◆ Pixel coordinate grounding data:
══════════════════════════════
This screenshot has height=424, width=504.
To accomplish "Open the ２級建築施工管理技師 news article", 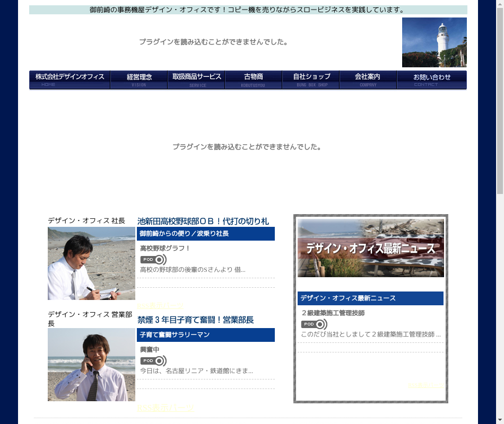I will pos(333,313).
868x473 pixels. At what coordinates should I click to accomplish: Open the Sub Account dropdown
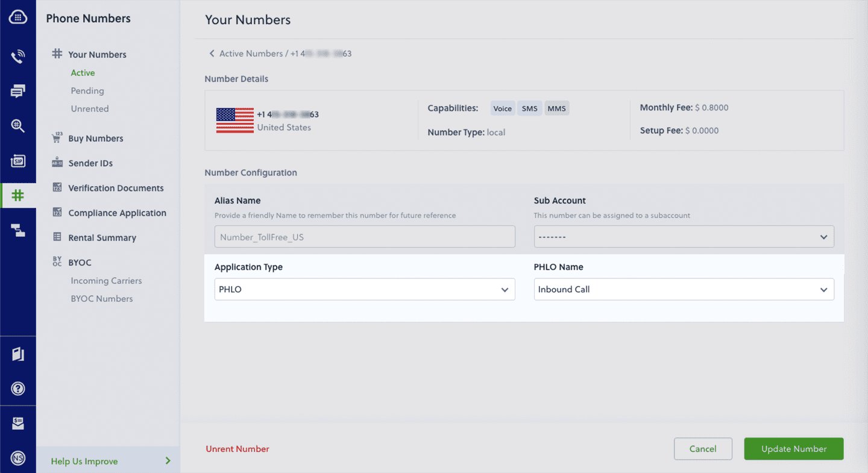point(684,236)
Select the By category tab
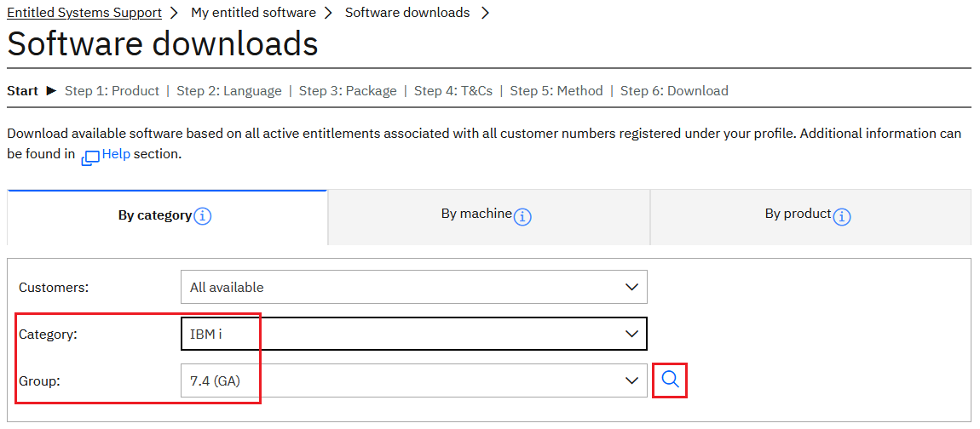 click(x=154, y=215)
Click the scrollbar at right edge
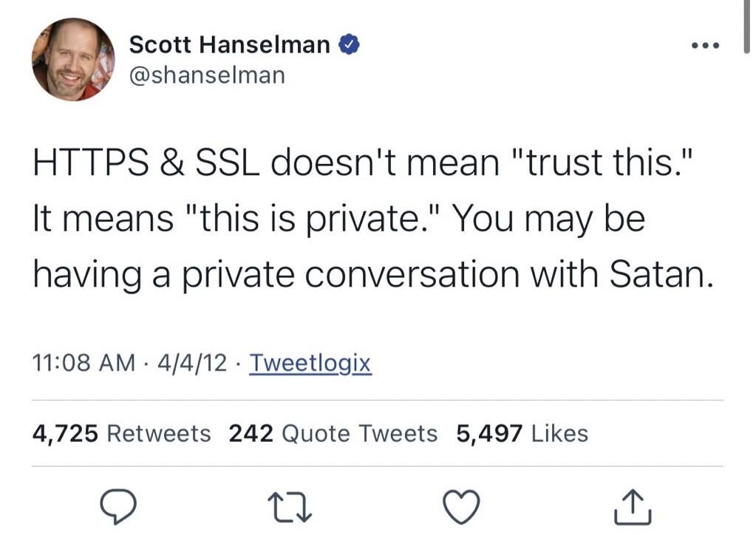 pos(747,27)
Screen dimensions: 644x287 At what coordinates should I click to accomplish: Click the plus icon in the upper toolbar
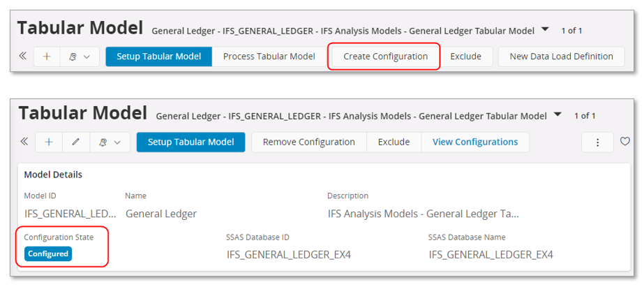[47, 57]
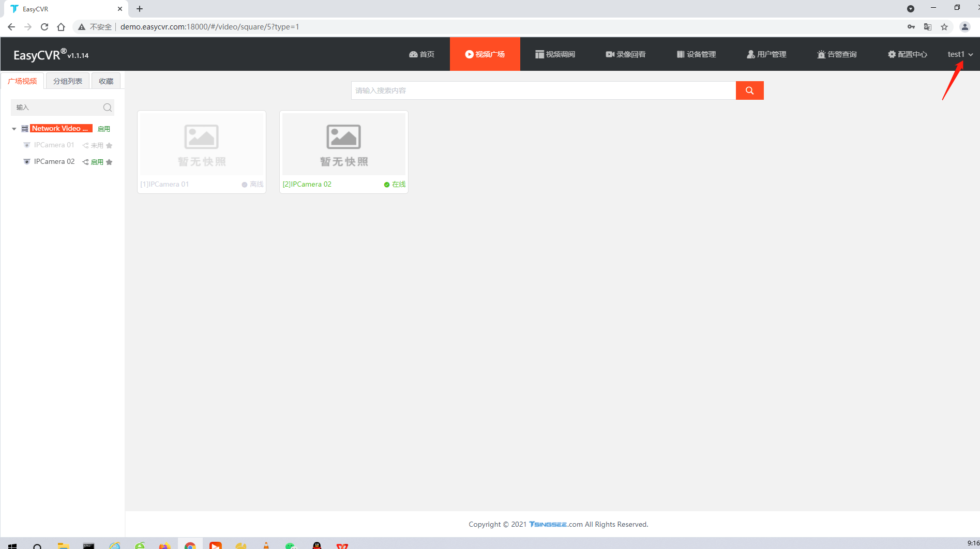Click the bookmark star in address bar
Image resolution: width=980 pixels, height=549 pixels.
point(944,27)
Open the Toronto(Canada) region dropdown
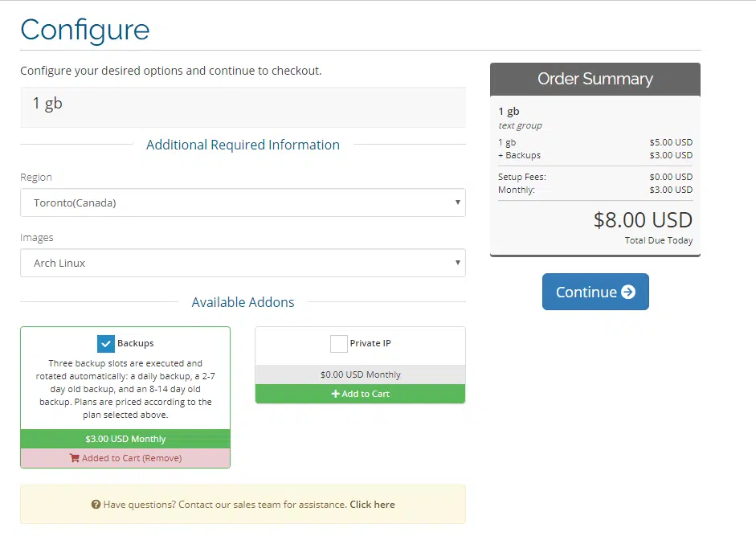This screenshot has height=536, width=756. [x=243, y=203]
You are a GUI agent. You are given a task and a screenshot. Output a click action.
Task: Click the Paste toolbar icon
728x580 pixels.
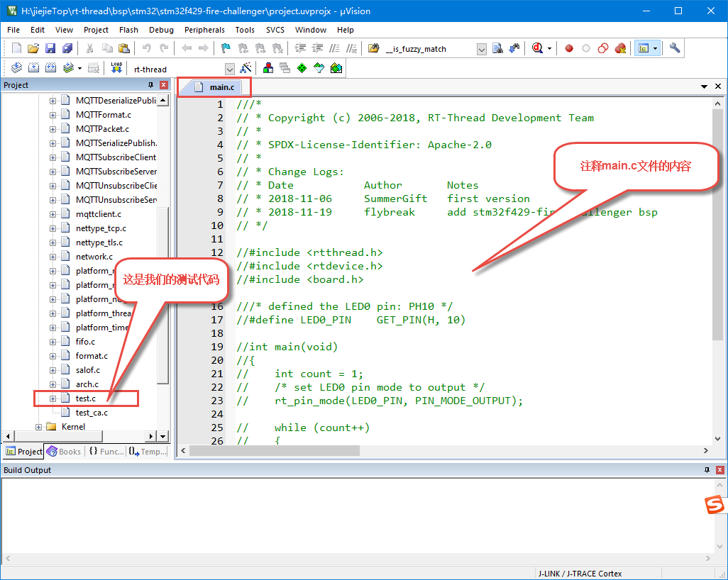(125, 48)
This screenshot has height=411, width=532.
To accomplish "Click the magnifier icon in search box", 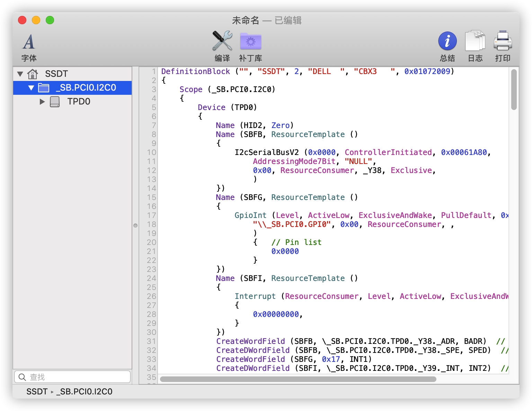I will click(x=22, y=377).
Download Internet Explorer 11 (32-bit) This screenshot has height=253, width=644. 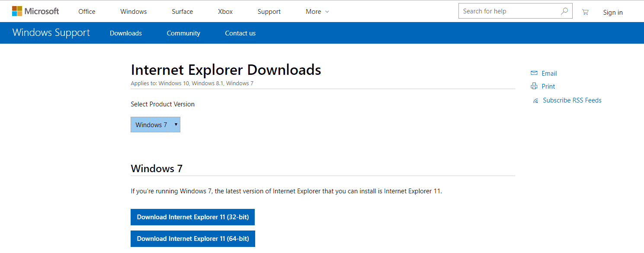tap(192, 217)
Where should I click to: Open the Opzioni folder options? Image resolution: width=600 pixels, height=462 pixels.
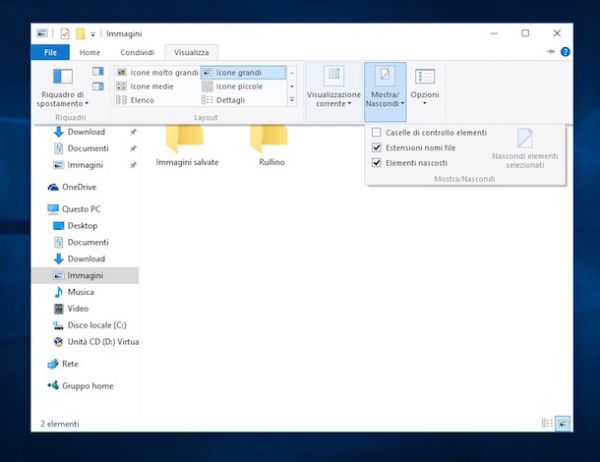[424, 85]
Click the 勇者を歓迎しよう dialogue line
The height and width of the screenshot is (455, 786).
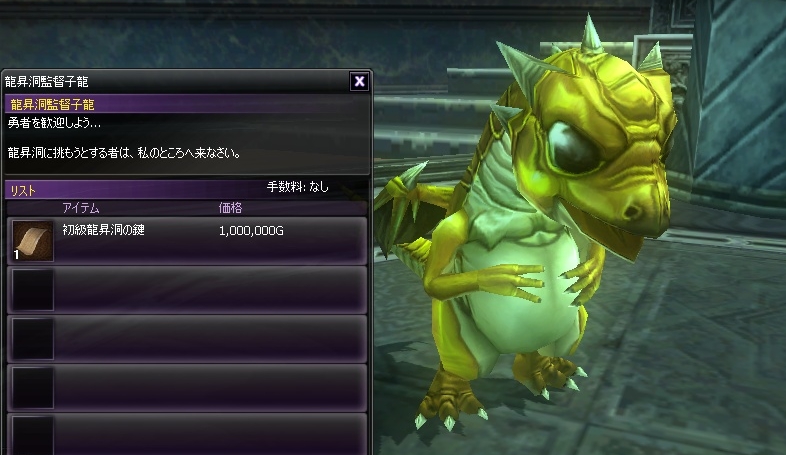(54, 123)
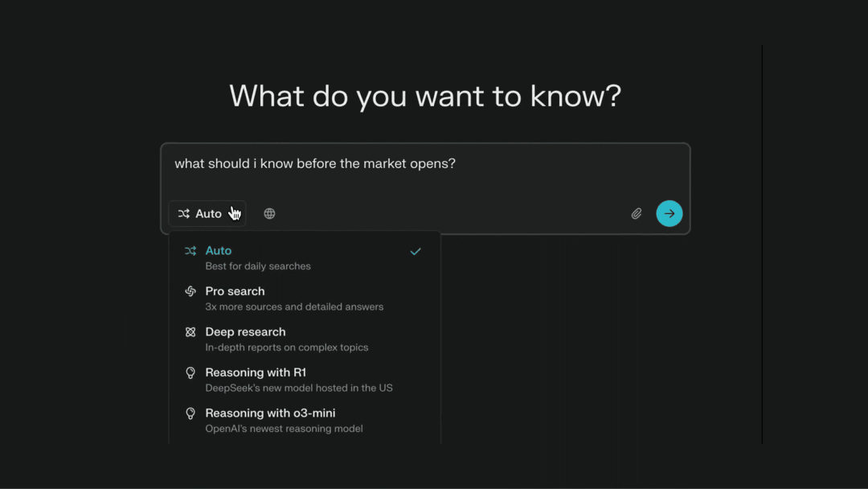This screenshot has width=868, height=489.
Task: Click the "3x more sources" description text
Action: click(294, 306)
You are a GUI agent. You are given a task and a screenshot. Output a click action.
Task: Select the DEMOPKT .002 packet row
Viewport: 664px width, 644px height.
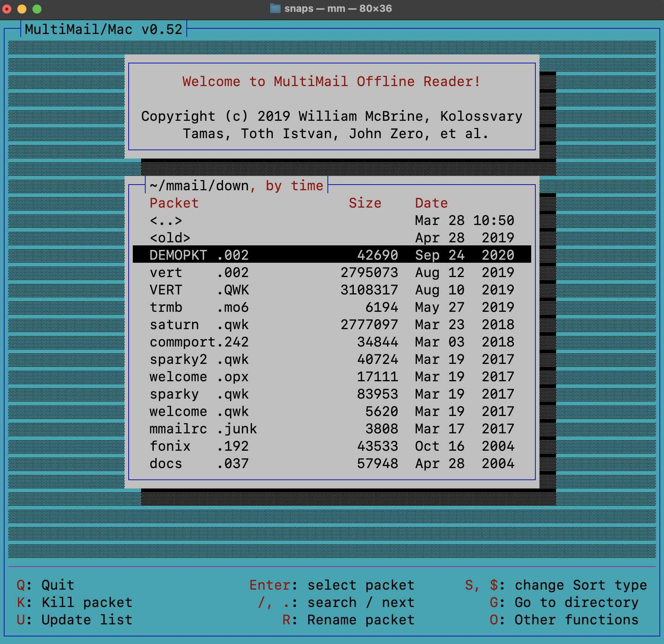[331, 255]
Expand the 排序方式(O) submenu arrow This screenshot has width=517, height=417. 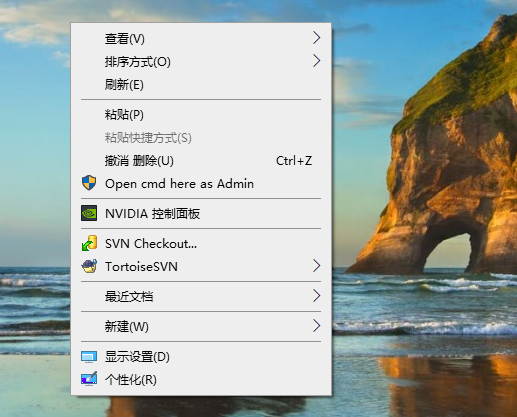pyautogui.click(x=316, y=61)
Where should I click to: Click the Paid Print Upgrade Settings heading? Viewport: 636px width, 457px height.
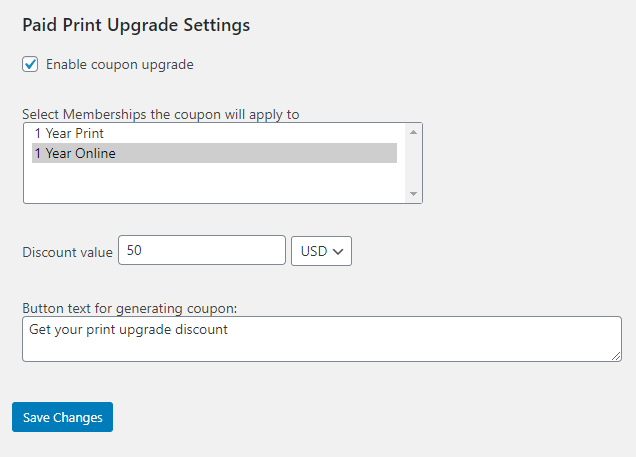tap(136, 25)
══════════════════════════════
Please copy the lines above exactly, starting at the line that holds "Where should I click to: Open" and ending at the line that holds "Click the 勇者を歓迎しよう dialogue line"; include both, but no pictures.

◆ Task output:
Where should I click to: Open the Opzioni folder options? Image resolution: width=600 pixels, height=462 pixels.
[424, 85]
Click the 勇者を歓迎しよう dialogue line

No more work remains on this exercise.